J’ai effectué les diligences que j’ai estimées nécessaires, par référence à la doctrine professionnelle de compagnie des CAC relative à cette mission afin de :

  • contrôler la réalité de l’apport
  • analyser et contrôler la valeur de l’apport
  • vérifier jusqu’à la date d’émission du présent rapport, l’absence de faits ou d’évènements susceptibles de remettre en cause la valeur de l’apport

J’ai en particulier effectué les travaux suivants :

  • Je me suis entretenu avec le dirigeant et de l’expert-comptable de la société concernée pour comprendre l’opération envisagée et le contexte dans lequel elle se situe
  • J’ai pris connaissance et analysé les divers actes et contrats juridiques sous tendant l’opération,
  • J’ai pris connaissance et analysé le contrat d’apport et j’ai examiné les modalités juridiques de l’opération
  • J’ai pris connaissance et analysé les documents de travail justifiant les valorisations,

Je me suis fait valider les hypothèses de travail et le contexte de l’opération tels que décrits ci-dessous,

Je me suis assuré de la pleine propriété des titres apportés en me faisant confirmer notamment l’absence de tout gage, privilège ou nantissement susceptible d’entraver leur libre cessibilité,

Enfin, j’ai effectué les travaux complémentaires qui m’ont paru nécessaires dans le cadre de l’appréciation de la valeur des apports.

Je me suis fait communiquer les comptes bancaires des mois de septembre X à novembre X. ».

  À noter : Il est important de se faire communiquer les derniers éléments financiers après l’arrêté des comptes provisoires afin de s’assurer que la société n’est pas en difficulté financière.
Dans cette éventualité, le commissaire aux apports pourrait être amené à produire un rapport négatif. 

Toutefois, les dirigeants peuvent refuser le rapport du CAC, mais ils s’exposent à être responsable de cet apport vis-à-vis des tiers (pendant 5 ans).

Dans la suite du rapport, le commissaire aux apports indique la synthèse du dossier et les points clés.

Dans le cas en espèce, des diligences ont été entreprises pour évaluer la valeur de la société. De plus, le projet de contrat d’apport et les divers documents juridiques liés à l’opération ont été examinés.

La valorisation des apports repose sur une valorisation utilisée en fonction de la rentabilité d’exploitation et du niveau des capitaux propres.

Enfin, pour finaliser un rapport de CAA, il faut conclure de manière succincte sur l’appréciation de la valorisation de l’apport.

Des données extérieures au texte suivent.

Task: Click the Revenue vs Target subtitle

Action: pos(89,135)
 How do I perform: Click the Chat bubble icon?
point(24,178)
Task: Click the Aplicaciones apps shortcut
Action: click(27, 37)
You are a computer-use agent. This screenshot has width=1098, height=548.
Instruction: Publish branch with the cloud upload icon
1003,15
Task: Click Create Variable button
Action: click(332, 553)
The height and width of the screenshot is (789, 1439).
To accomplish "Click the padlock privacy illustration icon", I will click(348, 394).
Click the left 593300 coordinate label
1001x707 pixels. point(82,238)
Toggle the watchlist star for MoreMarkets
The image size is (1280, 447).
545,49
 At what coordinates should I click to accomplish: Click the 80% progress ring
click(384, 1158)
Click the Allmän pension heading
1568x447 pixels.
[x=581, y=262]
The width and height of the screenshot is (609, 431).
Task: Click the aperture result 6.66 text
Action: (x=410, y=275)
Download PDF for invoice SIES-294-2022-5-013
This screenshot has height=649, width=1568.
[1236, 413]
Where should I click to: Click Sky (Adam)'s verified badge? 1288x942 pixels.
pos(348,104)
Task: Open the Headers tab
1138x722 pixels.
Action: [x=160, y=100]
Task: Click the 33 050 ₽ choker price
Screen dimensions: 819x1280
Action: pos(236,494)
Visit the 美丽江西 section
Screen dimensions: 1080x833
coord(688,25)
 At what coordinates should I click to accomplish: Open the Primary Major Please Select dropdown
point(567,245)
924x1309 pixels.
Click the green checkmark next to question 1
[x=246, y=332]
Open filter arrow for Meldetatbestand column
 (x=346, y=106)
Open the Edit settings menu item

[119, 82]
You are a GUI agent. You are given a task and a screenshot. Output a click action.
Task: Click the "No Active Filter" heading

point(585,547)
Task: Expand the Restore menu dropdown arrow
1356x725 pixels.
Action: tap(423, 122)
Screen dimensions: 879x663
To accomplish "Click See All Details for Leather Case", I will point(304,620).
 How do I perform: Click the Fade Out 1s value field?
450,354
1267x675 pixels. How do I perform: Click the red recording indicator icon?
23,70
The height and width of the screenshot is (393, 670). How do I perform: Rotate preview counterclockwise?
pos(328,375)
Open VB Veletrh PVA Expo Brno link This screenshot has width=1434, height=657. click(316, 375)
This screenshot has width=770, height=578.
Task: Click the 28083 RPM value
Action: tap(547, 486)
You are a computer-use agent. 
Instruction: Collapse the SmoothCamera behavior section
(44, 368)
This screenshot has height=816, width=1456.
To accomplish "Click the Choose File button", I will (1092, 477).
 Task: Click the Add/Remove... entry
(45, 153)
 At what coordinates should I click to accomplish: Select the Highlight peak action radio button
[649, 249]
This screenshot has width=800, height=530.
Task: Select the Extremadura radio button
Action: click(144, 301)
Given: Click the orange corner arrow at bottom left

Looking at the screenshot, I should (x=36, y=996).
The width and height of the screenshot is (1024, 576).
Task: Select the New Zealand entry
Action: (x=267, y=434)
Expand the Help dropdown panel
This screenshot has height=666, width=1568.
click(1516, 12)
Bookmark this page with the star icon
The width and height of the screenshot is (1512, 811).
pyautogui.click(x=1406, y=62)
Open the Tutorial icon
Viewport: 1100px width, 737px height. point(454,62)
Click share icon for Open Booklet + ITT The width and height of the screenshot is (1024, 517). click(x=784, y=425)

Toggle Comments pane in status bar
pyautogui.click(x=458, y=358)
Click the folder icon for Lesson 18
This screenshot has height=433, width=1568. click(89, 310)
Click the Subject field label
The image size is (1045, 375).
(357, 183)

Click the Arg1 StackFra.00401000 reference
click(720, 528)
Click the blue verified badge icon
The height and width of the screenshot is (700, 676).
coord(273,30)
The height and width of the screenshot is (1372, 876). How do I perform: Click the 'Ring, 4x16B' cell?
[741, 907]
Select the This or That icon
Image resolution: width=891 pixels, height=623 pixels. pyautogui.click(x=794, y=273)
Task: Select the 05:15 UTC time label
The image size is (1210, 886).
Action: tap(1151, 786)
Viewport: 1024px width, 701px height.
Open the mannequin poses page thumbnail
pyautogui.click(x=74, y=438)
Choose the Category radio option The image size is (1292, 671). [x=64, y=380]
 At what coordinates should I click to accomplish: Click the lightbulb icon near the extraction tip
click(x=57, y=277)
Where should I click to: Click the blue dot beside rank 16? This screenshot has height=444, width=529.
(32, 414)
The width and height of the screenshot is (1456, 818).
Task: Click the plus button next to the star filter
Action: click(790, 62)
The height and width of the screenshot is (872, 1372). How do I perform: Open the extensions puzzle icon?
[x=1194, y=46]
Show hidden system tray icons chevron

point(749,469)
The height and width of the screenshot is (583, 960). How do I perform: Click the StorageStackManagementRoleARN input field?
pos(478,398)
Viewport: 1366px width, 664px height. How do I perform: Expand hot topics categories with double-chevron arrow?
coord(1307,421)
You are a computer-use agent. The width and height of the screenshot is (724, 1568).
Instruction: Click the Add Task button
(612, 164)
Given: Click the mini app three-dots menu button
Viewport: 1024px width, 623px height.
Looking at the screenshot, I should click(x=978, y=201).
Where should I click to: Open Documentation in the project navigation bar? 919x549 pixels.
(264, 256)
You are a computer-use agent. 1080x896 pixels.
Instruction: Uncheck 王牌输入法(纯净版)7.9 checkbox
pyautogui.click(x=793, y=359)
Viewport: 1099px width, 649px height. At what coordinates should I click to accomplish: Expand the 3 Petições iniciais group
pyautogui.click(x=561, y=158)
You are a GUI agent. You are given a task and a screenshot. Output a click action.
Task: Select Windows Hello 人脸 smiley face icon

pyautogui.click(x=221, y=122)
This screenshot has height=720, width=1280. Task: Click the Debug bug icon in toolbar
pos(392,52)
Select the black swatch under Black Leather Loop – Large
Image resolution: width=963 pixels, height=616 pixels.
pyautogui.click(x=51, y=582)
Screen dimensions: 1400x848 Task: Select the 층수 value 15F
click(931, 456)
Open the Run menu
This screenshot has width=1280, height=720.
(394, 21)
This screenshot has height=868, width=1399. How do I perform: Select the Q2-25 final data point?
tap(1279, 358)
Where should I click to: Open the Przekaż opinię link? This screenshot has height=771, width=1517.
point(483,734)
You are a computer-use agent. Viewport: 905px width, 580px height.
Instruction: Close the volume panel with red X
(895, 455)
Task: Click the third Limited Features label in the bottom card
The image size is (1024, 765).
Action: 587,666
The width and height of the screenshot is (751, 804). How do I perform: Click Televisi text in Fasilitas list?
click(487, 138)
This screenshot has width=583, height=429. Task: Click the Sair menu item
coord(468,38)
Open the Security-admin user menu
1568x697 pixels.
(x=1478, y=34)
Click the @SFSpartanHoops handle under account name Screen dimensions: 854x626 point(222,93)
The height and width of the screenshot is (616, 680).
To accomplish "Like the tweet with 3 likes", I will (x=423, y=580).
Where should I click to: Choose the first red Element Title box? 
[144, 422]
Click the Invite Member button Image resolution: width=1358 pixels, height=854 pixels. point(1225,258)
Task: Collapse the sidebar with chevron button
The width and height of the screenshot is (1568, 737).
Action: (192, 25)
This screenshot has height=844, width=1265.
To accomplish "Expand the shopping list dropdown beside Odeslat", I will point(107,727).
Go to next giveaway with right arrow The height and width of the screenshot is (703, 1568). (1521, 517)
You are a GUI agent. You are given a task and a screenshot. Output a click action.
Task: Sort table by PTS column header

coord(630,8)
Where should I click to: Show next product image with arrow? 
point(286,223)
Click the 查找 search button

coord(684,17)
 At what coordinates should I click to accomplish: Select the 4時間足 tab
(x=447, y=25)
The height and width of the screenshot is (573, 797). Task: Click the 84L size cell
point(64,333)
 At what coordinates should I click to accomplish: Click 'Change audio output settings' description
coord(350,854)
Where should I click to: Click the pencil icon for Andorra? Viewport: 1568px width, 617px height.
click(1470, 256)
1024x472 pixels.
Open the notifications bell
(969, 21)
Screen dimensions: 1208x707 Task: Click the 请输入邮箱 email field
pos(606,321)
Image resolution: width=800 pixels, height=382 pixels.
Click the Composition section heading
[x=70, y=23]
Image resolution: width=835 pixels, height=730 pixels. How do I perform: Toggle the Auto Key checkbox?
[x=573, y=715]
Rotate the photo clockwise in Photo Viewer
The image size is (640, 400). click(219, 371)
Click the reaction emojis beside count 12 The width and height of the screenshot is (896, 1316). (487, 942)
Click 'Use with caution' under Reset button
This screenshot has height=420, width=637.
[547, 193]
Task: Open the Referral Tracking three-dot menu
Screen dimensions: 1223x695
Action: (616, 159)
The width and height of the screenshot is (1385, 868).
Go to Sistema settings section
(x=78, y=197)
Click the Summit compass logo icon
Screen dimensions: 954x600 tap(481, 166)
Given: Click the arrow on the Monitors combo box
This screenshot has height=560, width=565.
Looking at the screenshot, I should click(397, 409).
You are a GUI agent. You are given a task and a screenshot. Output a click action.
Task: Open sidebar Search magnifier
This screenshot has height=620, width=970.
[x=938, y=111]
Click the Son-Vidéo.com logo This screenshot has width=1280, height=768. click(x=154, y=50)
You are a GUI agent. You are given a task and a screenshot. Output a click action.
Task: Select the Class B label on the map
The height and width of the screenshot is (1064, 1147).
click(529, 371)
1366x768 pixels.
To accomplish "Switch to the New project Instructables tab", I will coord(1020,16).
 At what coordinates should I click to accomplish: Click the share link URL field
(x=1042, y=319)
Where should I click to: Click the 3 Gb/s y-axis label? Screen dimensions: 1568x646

Dans le cas fil rouge, il est conclu que la valeur des apports retenue s’élevant à 190 000 euros n’est pas surévaluée et en conséquence que l’actif net apporté est au moins égal au montant de l’émission de capital de la société bénéficiaire. 

Conclusion

La démarche du commissariat aux apports commence par la prise de connaissance de l’entité, de son activé, de l’équipe de direction ainsi que le secteur dans lequel elle évolue. 

Le CAA va identifier les objectifs liés à sa nomination afin d’établir une lettre de mission.

Par la suite, il va collecter des d’informations nécessaires à sa mission pour constituer son dossier de travail.

Après la mise en place d’un certain nombre de diligences, le commissaire aux apports apprécie donc si la valeur de l’apport n’est pas surévaluée. Et, il conclut en remettant son rapport au client.

Dans une mission de commissariat aux apports, il est donc crucial de garantir l'impartialité, l'indépendance et la fiabilité de l’évaluation, pour garantir que les actionnaires reçoivent une juste contrepartie pour leur investissement. 

Cela nécessite donc une méthodologie rigoureuse, des normes professionnelles strictes et une communication transparente avec les actionnaires et les organes de la société.

Par ailleurs, la méthodologie utilisée pour apprécier l’évaluation des actifs apportés, doit être adaptée à chaque cas et tenir compte des spécificités de chaque actif. Il est important de mettre en place des procédures de contrôle de qualité pour garantir la fiabilité des évaluations. 

Le Commissaire aux apports respecte donc une démarche avant d’arriver à la restitution de son rapport. Mais il doit tout de même s’adapter à toutes situations en mettant en place des diligences en adéquation à la situation.